Set task
Could you reproduce the rows below with every "GUI agent" replaced by "desktop assistant" and everything else left unchanged?

Material
========================================================================

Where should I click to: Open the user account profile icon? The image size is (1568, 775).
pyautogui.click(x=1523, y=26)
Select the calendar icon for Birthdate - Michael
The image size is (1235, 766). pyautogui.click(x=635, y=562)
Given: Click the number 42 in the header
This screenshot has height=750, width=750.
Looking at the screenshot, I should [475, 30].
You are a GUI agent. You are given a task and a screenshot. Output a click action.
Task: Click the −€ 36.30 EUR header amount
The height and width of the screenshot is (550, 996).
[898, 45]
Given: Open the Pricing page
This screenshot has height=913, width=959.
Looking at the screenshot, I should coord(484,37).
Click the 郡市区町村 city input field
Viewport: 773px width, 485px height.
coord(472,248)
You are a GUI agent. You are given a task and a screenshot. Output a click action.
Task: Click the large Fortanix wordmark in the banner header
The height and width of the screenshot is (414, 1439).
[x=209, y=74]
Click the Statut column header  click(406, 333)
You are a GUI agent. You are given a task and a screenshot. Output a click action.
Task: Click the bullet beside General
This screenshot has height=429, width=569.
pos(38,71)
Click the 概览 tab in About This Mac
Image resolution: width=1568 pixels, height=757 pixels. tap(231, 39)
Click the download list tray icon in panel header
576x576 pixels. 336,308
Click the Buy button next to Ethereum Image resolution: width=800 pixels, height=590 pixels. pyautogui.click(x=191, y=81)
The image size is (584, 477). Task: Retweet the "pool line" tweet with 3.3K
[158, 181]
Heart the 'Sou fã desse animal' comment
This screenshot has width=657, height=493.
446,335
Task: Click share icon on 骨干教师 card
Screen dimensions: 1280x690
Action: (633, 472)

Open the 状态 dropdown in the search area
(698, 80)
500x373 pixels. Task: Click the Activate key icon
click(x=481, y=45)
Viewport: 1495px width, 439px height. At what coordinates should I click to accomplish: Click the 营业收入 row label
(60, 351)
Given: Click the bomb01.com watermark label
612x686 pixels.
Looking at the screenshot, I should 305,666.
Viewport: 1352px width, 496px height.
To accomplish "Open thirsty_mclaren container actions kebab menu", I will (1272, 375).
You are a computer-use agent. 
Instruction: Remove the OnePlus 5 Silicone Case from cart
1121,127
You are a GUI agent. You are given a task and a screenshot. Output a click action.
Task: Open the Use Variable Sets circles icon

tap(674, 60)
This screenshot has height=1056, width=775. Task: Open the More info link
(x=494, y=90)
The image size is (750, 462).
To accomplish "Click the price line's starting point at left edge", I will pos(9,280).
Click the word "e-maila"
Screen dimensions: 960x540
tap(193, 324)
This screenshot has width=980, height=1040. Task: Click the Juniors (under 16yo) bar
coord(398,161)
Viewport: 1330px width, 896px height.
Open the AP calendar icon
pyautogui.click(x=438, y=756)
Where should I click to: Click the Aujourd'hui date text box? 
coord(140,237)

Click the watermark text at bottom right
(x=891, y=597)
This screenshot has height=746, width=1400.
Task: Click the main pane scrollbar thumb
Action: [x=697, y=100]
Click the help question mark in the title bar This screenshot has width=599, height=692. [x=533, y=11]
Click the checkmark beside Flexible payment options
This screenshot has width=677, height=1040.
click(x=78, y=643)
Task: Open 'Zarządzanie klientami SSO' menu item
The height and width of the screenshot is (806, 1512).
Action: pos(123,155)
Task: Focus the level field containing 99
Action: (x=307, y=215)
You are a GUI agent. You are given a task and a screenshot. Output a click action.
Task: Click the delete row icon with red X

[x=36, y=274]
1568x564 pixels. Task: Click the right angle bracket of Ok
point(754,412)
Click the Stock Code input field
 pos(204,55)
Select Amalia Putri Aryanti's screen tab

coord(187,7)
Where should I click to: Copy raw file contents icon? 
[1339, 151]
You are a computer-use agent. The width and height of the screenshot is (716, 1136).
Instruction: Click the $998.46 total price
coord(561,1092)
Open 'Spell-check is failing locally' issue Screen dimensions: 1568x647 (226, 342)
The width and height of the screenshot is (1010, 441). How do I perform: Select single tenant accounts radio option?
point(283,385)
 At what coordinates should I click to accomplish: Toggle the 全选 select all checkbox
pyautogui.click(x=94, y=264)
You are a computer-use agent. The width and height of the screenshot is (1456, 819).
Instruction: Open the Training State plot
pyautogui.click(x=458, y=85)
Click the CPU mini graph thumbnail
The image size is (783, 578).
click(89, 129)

========================================================================

Response to the exercise
Where should I click to: Open the user account profile icon? The image size is (1568, 775).
pyautogui.click(x=1523, y=26)
Select the calendar icon for Birthdate - Michael
The image size is (1235, 766). pyautogui.click(x=635, y=562)
Given: Click the number 42 in the header
This screenshot has height=750, width=750.
Looking at the screenshot, I should [475, 30].
You are a desktop assistant. You are given a task and a screenshot. Output a click action.
Task: Click the −€ 36.30 EUR header amount
The height and width of the screenshot is (550, 996).
[898, 45]
Given: Open the Pricing page
This screenshot has height=913, width=959.
Looking at the screenshot, I should coord(484,37).
Click the 郡市区町村 city input field
Viewport: 773px width, 485px height.
coord(472,248)
You are a desktop assistant. You are given a task and a screenshot. Output a click action.
Task: Click the large Fortanix wordmark in the banner header
The height and width of the screenshot is (414, 1439).
[x=209, y=74]
Click the Statut column header  click(406, 333)
You are a desktop assistant. You are given a task and a screenshot. Output a click action.
Task: Click the bullet beside General
This screenshot has height=429, width=569.
pos(38,71)
Click the 概览 tab in About This Mac
Image resolution: width=1568 pixels, height=757 pixels. tap(231, 39)
Click the download list tray icon in panel header
576x576 pixels. 336,308
Click the Buy button next to Ethereum Image resolution: width=800 pixels, height=590 pixels. pyautogui.click(x=191, y=81)
The image size is (584, 477). Task: Retweet the "pool line" tweet with 3.3K
[158, 181]
Heart the 'Sou fã desse animal' comment
This screenshot has width=657, height=493.
446,335
Task: Click share icon on 骨干教师 card
Screen dimensions: 1280x690
Action: (633, 472)

Open the 状态 dropdown in the search area
(698, 80)
500x373 pixels. Task: Click the Activate key icon
click(x=481, y=45)
Viewport: 1495px width, 439px height. At what coordinates should I click to accomplish: Click the 营业收入 row label
(60, 351)
Given: Click the bomb01.com watermark label
612x686 pixels.
Looking at the screenshot, I should 305,666.
Viewport: 1352px width, 496px height.
To accomplish "Open thirsty_mclaren container actions kebab menu", I will (1272, 375).
You are a computer-use agent. 
Instruction: Remove the OnePlus 5 Silicone Case from cart
1121,127
You are a desktop assistant. You are given a task and a screenshot. Output a click action.
Task: Open the Use Variable Sets circles icon

tap(674, 60)
This screenshot has height=1056, width=775. Task: Open the More info link
(x=494, y=90)
The image size is (750, 462).
To accomplish "Click the price line's starting point at left edge", I will pos(9,280).
Click the word "e-maila"
Screen dimensions: 960x540
tap(193, 324)
This screenshot has width=980, height=1040. Task: Click the Juniors (under 16yo) bar
coord(398,161)
Viewport: 1330px width, 896px height.
Open the AP calendar icon
pyautogui.click(x=438, y=756)
Where should I click to: Click the Aujourd'hui date text box? 
coord(140,237)

Click the watermark text at bottom right
(x=891, y=597)
This screenshot has height=746, width=1400.
Task: Click the main pane scrollbar thumb
Action: [x=697, y=100]
Click the help question mark in the title bar This screenshot has width=599, height=692. [x=533, y=11]
Click the checkmark beside Flexible payment options
This screenshot has width=677, height=1040.
click(x=78, y=643)
Task: Open 'Zarządzanie klientami SSO' menu item
The height and width of the screenshot is (806, 1512).
Action: pos(123,155)
Task: Focus the level field containing 99
Action: (x=307, y=215)
You are a desktop assistant. You are given a task and a screenshot. Output a click action.
Task: Click the delete row icon with red X

[x=36, y=274]
1568x564 pixels. Task: Click the right angle bracket of Ok
point(754,412)
Click the Stock Code input field
 pos(204,55)
Select Amalia Putri Aryanti's screen tab

coord(187,7)
Where should I click to: Copy raw file contents icon? 
[1339, 151]
You are a computer-use agent. The width and height of the screenshot is (716, 1136).
Instruction: Click the $998.46 total price
coord(561,1092)
Open 'Spell-check is failing locally' issue Screen dimensions: 1568x647 (226, 342)
The width and height of the screenshot is (1010, 441). How do I perform: Select single tenant accounts radio option?
point(283,385)
 At what coordinates should I click to accomplish: Toggle the 全选 select all checkbox
pyautogui.click(x=94, y=264)
You are a computer-use agent. The width and height of the screenshot is (1456, 819).
Instruction: Open the Training State plot
pyautogui.click(x=458, y=85)
Click the CPU mini graph thumbnail
The image size is (783, 578).
click(89, 129)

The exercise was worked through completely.